Part 1

100K 5.1K 145
                                    

Gadis cantik dengan seragam putih abu-abu itu mulai memasuki rumah. Sedikit mengerutkan kening ketika mendapati banyak sekali mobil mewah berjejer pada depan rumah. Sudah bisa ditebak jika di dalam sana sedang terjadi kumpul keluarga. Jangan tanya kenapa gadis itu tidak di ajak. Tentu saja karena statusnya yang menjadi anak haram dari Ayahnya.

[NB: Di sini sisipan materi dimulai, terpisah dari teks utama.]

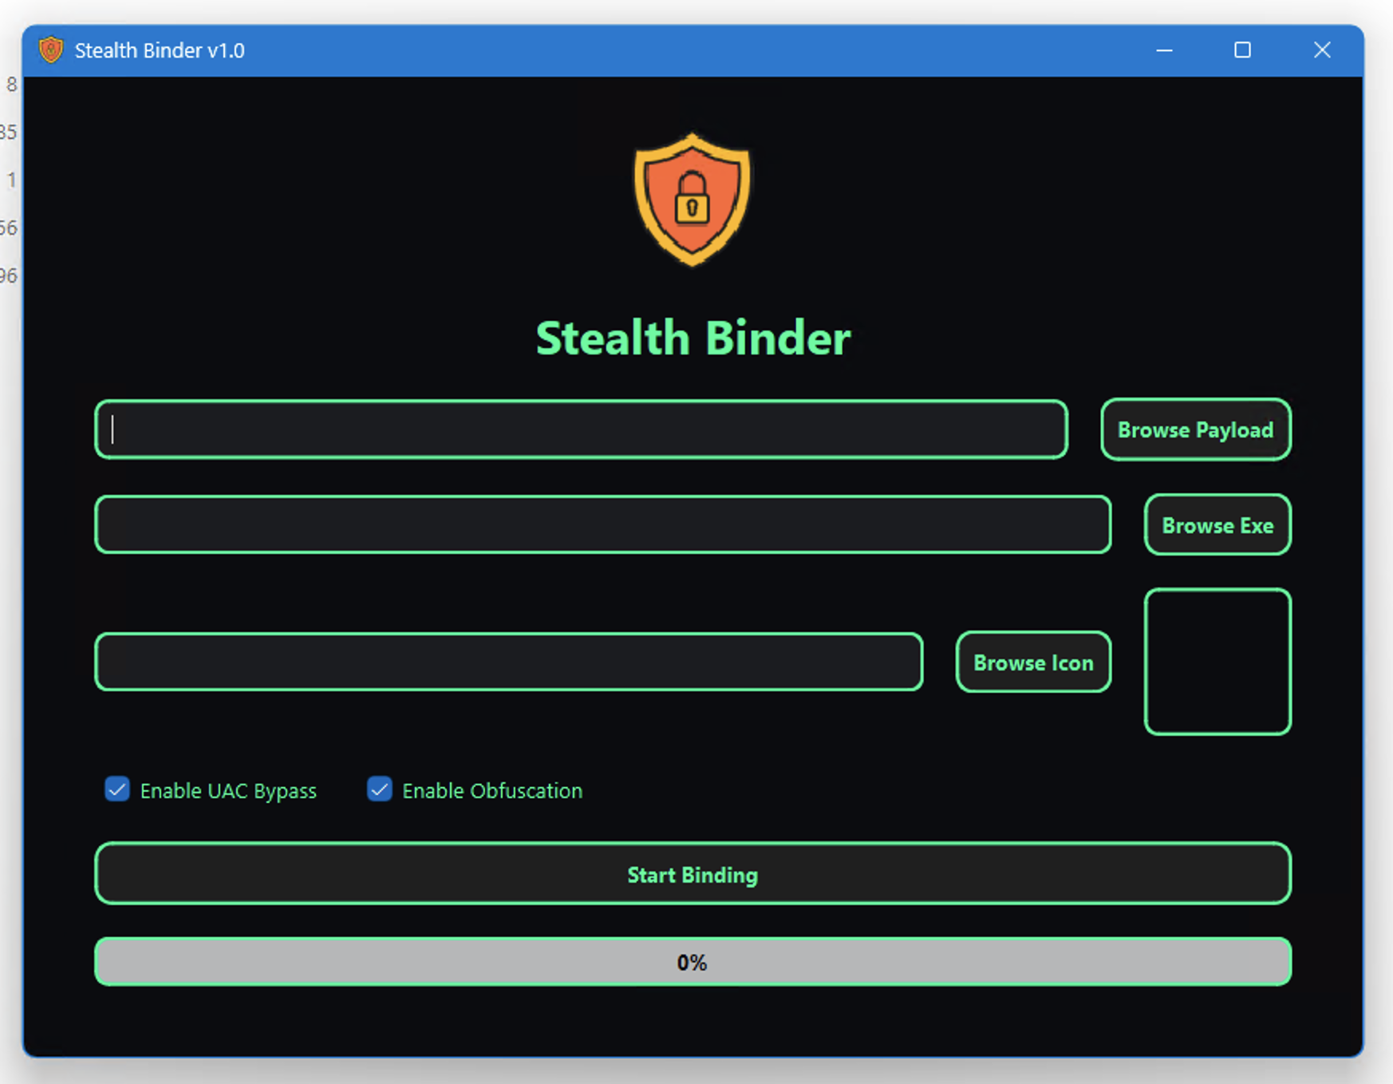
Task: Click the empty icon preview box
Action: (x=1217, y=662)
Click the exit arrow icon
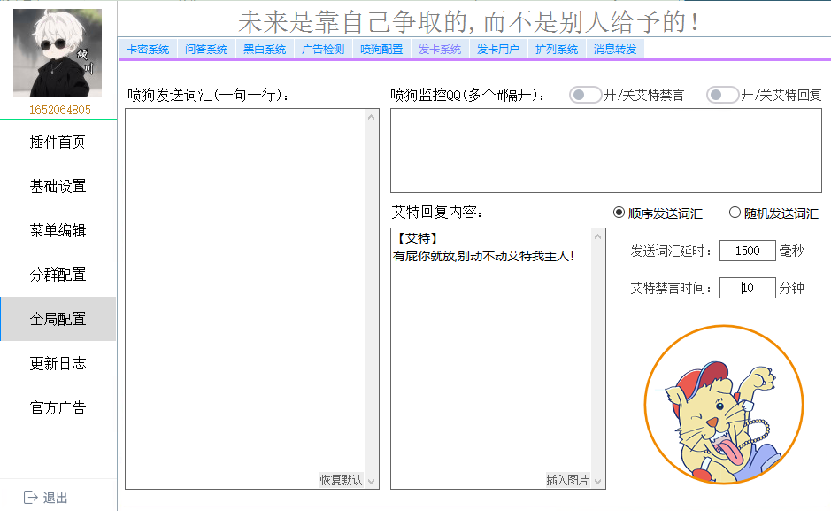This screenshot has height=511, width=831. [31, 498]
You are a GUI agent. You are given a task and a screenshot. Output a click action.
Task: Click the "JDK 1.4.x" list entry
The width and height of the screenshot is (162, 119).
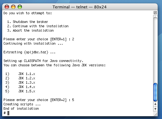27,87
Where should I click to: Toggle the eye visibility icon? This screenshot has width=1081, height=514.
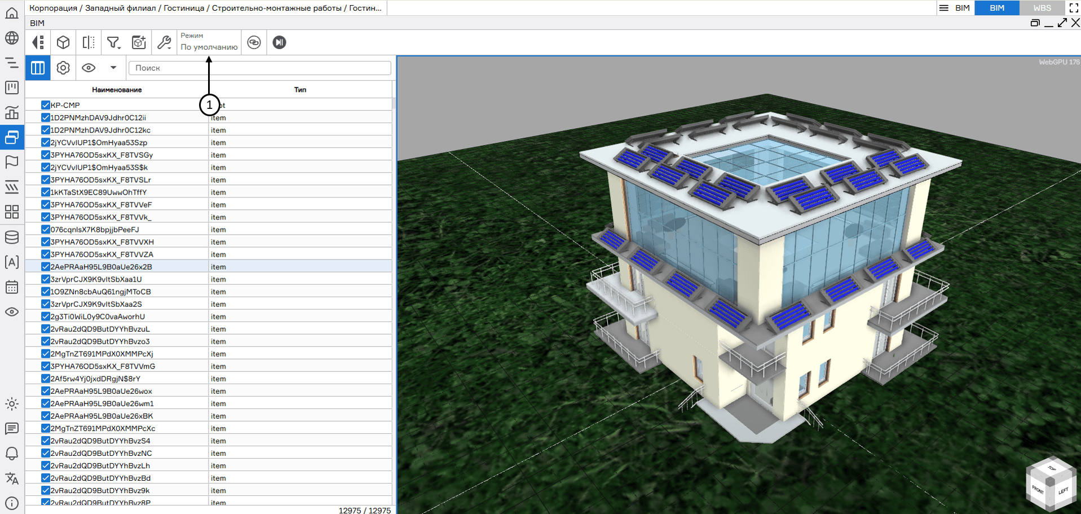[89, 68]
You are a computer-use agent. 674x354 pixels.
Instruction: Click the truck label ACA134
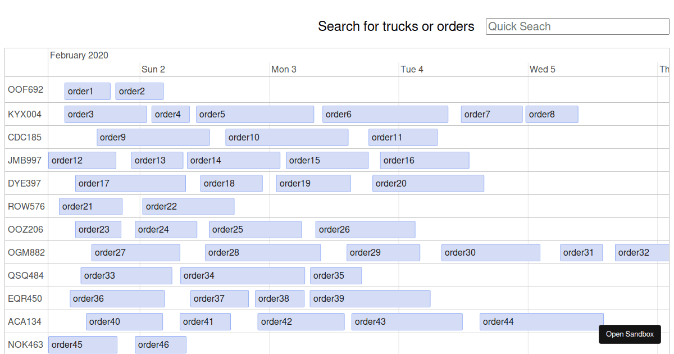tap(26, 321)
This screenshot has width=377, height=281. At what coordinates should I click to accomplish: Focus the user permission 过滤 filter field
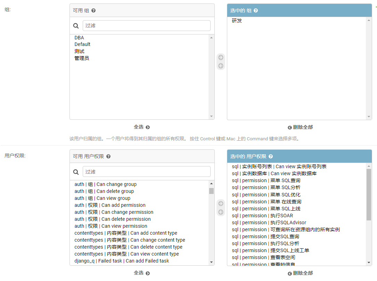point(146,172)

Kalau saja tidak memikirkan tentang Ibu kandungnya yang membutuhkan uluran dana untuk kesembuhannya, sudah sedari dulu dirinya melarikan diri dari keluarga ini. Hidup gadis itu penuh dengan kepedihan di sini. Tak dianggap, dicaci, dimaki, bahkan pernah hampir diperkosa oleh saudara dari Ibu tirinya. Memang jalan hidupnya semenyedihkan itu. Tapi dirinya tidak pernah menunjukkan kesedihannya pada siapapun. Bukankah terlihat lemah akan membuat musuh kita merasa menang?

"Dirlara." 

Panggilan itu membuat Dirlara menoleh. Melebarkan senyum melihat ke arah kakak tiri yang bergelayut manja pada lengan suaminya. Lihatlah betapa pandainya perempuan itu berakting seolah dia adalah kakak yang baik dan tugas Dirlara hanya mengikuti sekenario yang kakaknya ciptakan, bukan?

"Hallo Kak Nami, hallo kakak ipar." sapa Dirlara ramah. Memang mau apalagi? Bersikap kasar hanya akan membuat Dirlara menahan lapar seharian penuh. Hukuman untuk anak tak tahu diuntung katanya.

"Ayo masuk udah ditunggu sama semuanya."

"Aku." tunjuk Dirlara pada dirinya sendiri.

"Iya, kamu. Udah ditunggu di ruang keluarga yuk." ajak Namira begitu ramah.

Dilara mengangguk lalu mengekori kakak tiri dan suaminya. Sebenarnya banyak pertanyaan dalam diri Dirlara. Mungkinkah ada sesuatu hingga dirinya yang menyabet predikat anak tak diinginkan, diajak untuk menghadiri pertemuan keluarga? Mungkinkah akan ada pengumuman jika dirinya dibuang. Kalau iya maka dengan senang hati Dirlara akan melakukannya.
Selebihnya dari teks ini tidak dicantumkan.